→ **AIM OF THE EXERCISE**:
Could you return, exactly as written, only the lines from the one holding "Image resolution: width=724" through the final line of the records below?
┌──
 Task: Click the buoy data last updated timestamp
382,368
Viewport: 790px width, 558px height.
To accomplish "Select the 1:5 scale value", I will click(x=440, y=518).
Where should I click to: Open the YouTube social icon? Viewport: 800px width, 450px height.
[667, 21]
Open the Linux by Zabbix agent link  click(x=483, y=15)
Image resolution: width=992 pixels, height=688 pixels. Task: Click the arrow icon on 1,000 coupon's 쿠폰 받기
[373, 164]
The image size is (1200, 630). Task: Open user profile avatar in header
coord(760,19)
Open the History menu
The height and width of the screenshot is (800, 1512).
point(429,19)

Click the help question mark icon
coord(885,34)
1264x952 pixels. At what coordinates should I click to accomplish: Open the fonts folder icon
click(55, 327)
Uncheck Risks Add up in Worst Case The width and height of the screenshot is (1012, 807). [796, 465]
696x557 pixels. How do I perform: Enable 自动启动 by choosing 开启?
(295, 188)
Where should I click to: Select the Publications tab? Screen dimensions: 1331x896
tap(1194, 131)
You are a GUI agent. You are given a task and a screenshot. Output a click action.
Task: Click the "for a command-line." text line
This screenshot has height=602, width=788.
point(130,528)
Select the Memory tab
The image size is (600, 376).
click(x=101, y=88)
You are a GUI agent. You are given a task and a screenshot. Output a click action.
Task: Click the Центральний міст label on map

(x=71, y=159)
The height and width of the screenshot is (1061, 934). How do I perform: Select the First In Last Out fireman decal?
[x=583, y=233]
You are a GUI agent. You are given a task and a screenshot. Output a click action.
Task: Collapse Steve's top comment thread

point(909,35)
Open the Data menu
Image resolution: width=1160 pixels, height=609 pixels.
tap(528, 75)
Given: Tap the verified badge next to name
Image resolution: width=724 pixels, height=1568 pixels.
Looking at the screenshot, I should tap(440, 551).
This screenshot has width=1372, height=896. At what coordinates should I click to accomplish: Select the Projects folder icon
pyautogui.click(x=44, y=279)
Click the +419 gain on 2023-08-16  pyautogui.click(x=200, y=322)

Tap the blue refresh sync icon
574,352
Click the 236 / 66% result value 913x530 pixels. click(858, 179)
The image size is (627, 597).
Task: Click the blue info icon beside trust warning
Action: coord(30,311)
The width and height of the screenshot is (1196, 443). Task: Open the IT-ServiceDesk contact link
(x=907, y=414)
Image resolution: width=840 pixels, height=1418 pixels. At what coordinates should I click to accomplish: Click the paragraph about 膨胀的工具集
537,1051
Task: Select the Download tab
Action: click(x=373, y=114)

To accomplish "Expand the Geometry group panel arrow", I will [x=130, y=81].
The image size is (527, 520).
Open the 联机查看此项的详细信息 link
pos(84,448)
└──
→ **THE ANSWER**:
Image resolution: width=724 pixels, height=1568 pixels.
Looking at the screenshot, I should tap(440, 551).
This screenshot has width=1372, height=896. At what coordinates should I click to accomplish: Select the Projects folder icon
pyautogui.click(x=44, y=279)
Click the +419 gain on 2023-08-16  pyautogui.click(x=200, y=322)

Tap the blue refresh sync icon
574,352
Click the 236 / 66% result value 913x530 pixels. click(858, 179)
The image size is (627, 597).
Task: Click the blue info icon beside trust warning
Action: coord(30,311)
The width and height of the screenshot is (1196, 443). Task: Open the IT-ServiceDesk contact link
(x=907, y=414)
Image resolution: width=840 pixels, height=1418 pixels. At what coordinates should I click to accomplish: Click the paragraph about 膨胀的工具集
537,1051
Task: Select the Download tab
Action: click(x=373, y=114)

To accomplish "Expand the Geometry group panel arrow", I will [x=130, y=81].
The image size is (527, 520).
Open the 联机查看此项的详细信息 link
pos(84,448)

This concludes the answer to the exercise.